**TASK STATEMENT:**
Give again, word for word, each line below starting at the one that contains "The height and width of the screenshot is (621, 944)." and ending at the one that contains "The height and width of the screenshot is (560, 560).".

- - - - -

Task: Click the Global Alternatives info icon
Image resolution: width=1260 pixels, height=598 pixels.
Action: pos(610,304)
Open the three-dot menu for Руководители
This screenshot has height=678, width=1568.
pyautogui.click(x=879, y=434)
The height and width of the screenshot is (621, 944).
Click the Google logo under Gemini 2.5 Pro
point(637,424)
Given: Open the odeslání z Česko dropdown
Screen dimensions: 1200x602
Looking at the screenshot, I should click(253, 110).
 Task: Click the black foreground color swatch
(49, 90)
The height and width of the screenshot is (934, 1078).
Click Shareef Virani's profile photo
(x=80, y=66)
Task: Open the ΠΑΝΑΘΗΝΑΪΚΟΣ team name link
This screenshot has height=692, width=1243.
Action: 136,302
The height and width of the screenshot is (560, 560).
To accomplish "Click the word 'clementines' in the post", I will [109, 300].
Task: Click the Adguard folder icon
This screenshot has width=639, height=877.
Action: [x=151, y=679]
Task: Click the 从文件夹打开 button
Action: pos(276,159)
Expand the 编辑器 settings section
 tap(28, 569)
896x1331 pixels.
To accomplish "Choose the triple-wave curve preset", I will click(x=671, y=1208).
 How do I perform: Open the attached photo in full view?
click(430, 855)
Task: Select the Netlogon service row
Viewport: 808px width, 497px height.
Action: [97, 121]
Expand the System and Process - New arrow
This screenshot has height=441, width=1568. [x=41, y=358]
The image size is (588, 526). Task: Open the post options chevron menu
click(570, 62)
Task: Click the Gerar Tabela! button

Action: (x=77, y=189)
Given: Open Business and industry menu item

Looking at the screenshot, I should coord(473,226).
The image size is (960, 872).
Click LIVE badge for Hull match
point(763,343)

- - - - -

**RESULT FOR THIS TASK:**
The height and width of the screenshot is (621, 944).
Click the Google logo under Gemini 2.5 Pro
point(637,424)
Given: Open the odeslání z Česko dropdown
Screen dimensions: 1200x602
Looking at the screenshot, I should click(253, 110).
 Task: Click the black foreground color swatch
(49, 90)
The height and width of the screenshot is (934, 1078).
Click Shareef Virani's profile photo
(x=80, y=66)
Task: Open the ΠΑΝΑΘΗΝΑΪΚΟΣ team name link
This screenshot has height=692, width=1243.
Action: 136,302
The height and width of the screenshot is (560, 560).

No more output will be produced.